**Testo fornito**
========================================
Il mondo non è avvezzo agli anni Venti. Se nella prima parte di questo decennio il genere umano si trova ad affrontare la minaccia del nuovo coronoavirus, non a tutti è sfuggita la similitudine con un’altra, fatale epidemia che scosse il mondo nel 1918: l’influenza spagnola. Il “nemico invisibile”, il virus H1N1, uccise tra 50 e 100 milioni di persone. Negli Usa, non ha consolato il fatto che l’ufficio del Congresso deputato al budget nazionale abbia riesumato uno studio sugli effetti dell’influenza “spagnola” per studiare gli shock economici. Ma cosa sappiamo di quella che fu la pandemia più terribile del Novecento? E dell’epidemia che stiamo vivendo?
========================================
**Le tue istruzioni**
Rispondi a queste domande sul testo dedicato all'influenza spagnola:
(a) In che anno l'influenza spagnola scosse il mondo?
(b) Quante persone uccise il virus H1N1?
(c) Per studiare che cosa l'ufficio del Congresso ha riesumato uno studio sugli effetti dell'influenza spagnola?
========================================
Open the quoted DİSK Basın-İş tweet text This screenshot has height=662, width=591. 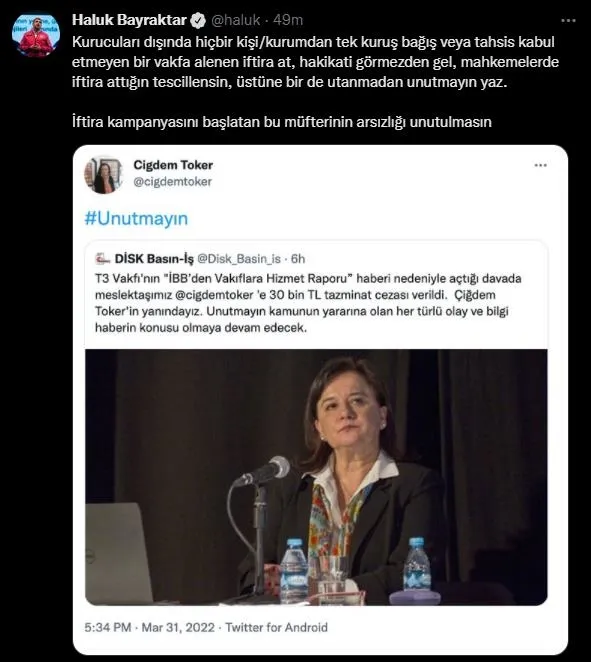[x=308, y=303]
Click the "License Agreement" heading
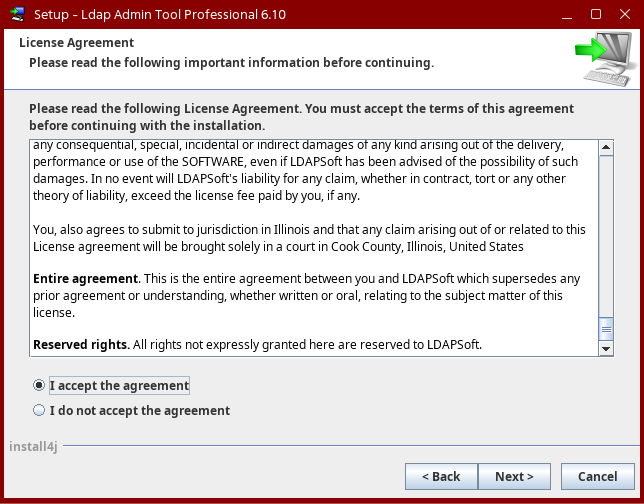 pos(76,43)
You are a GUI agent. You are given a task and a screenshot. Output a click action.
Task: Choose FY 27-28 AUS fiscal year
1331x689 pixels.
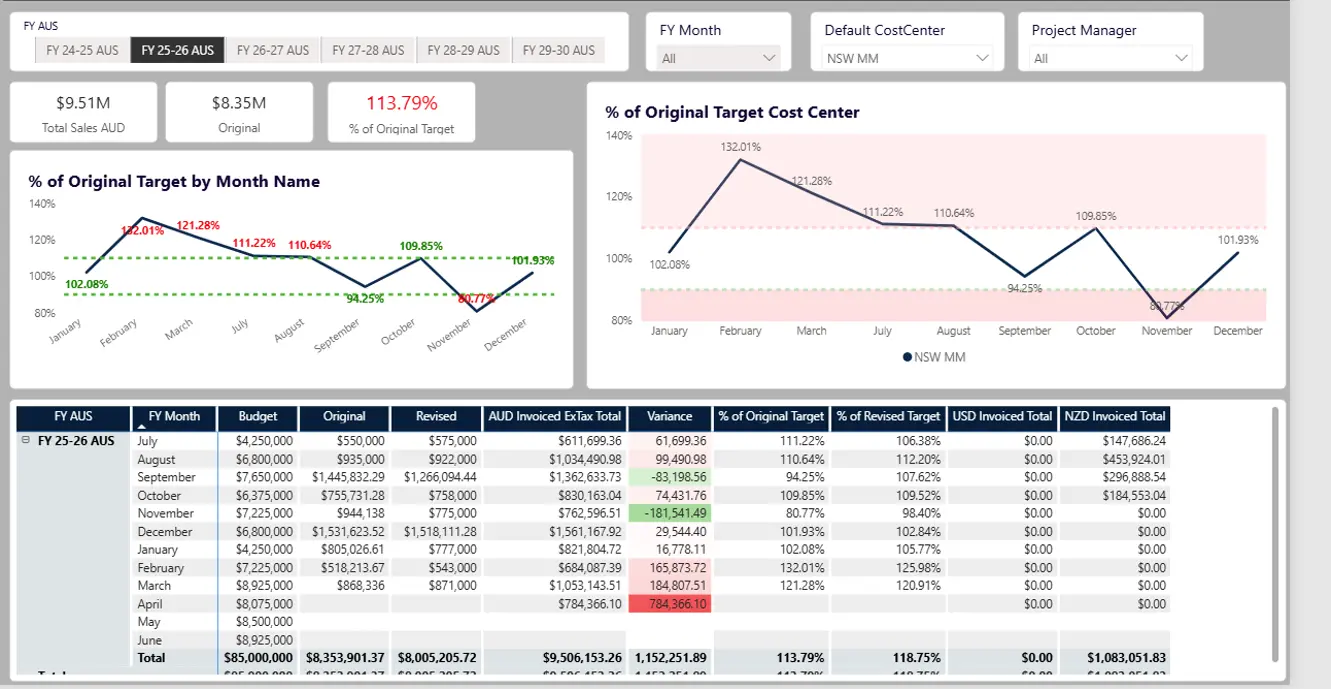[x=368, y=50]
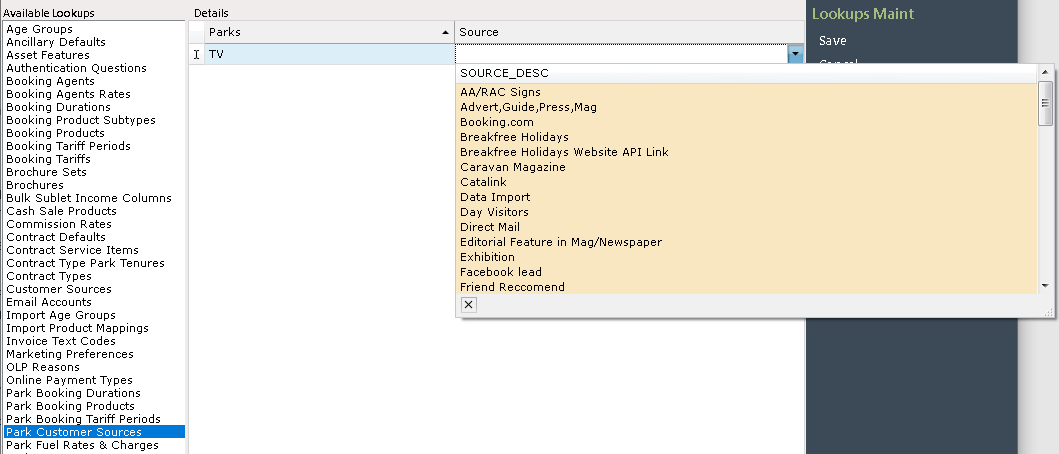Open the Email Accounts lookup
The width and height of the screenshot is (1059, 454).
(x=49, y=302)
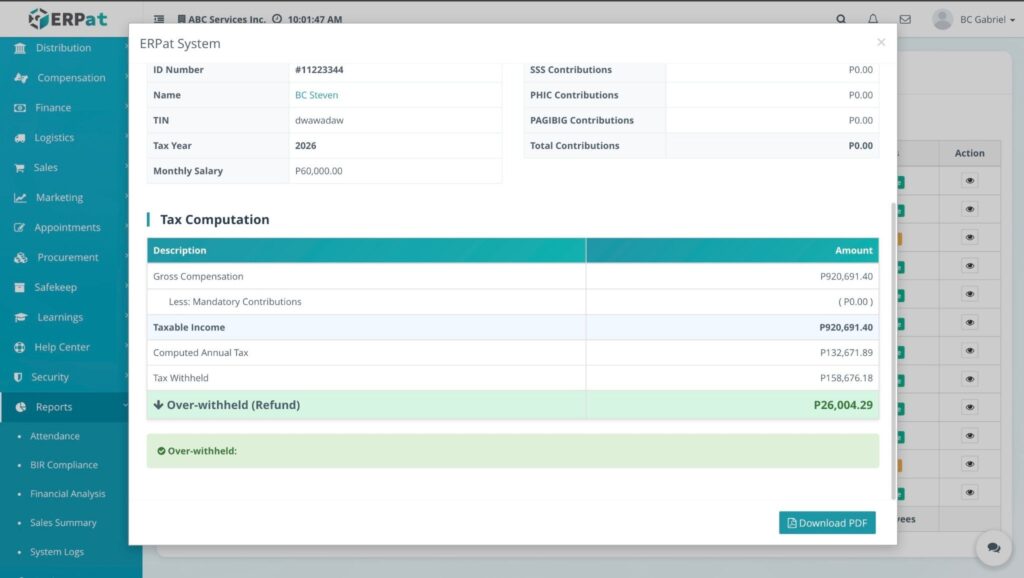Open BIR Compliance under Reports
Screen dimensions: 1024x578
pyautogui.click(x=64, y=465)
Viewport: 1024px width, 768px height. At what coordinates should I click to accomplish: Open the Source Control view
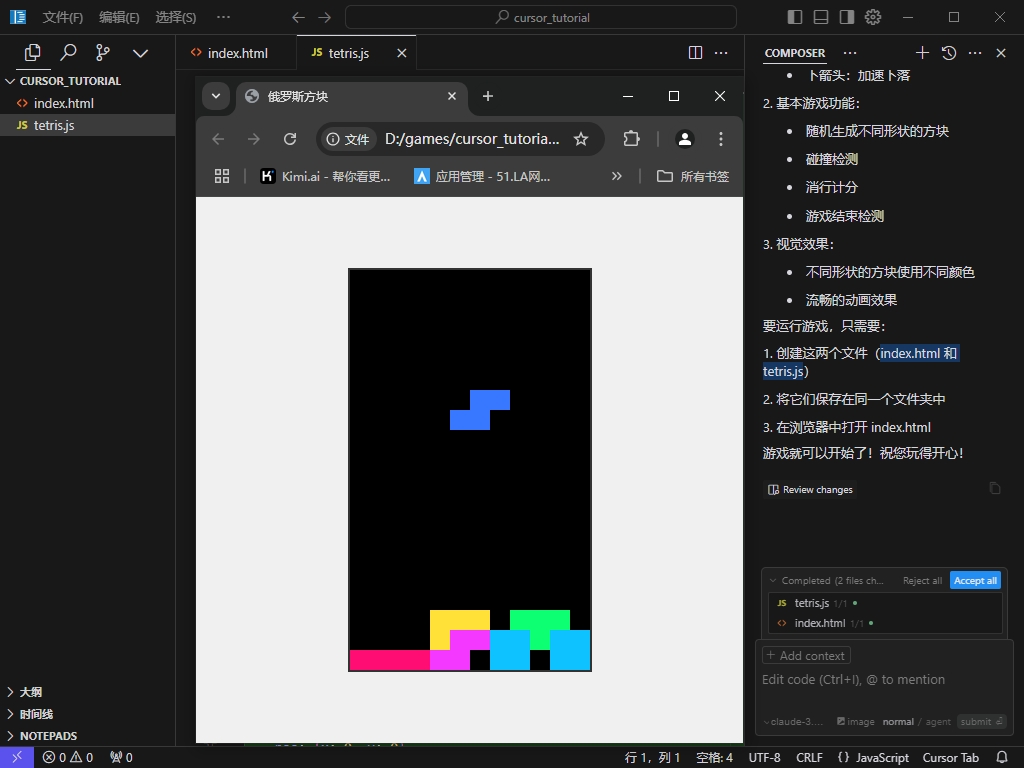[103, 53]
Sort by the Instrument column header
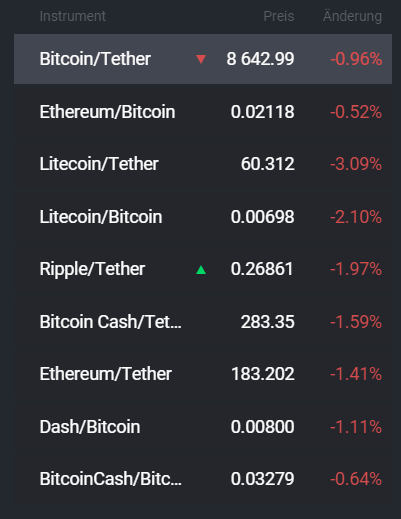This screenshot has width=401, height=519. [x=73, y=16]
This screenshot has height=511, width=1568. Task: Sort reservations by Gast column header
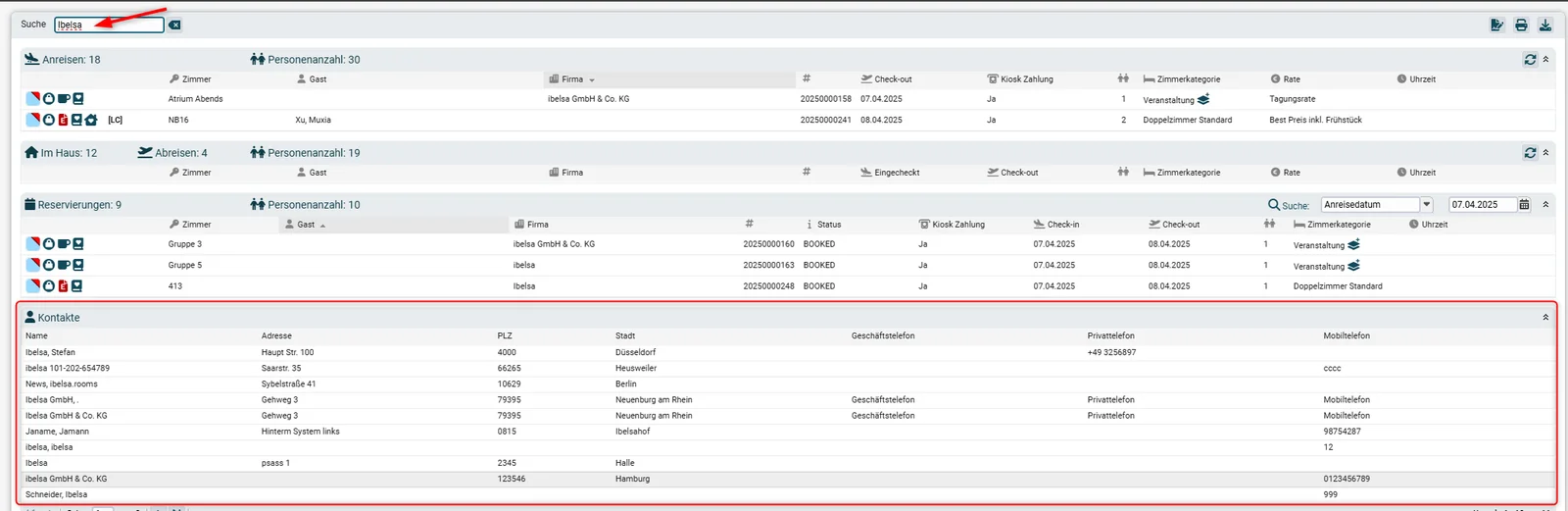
========================================
**Esercizio svolto**
(a) Nel 1918.
(b) Tra 50 e 100 milioni di persone.
(c) Gli shock economici.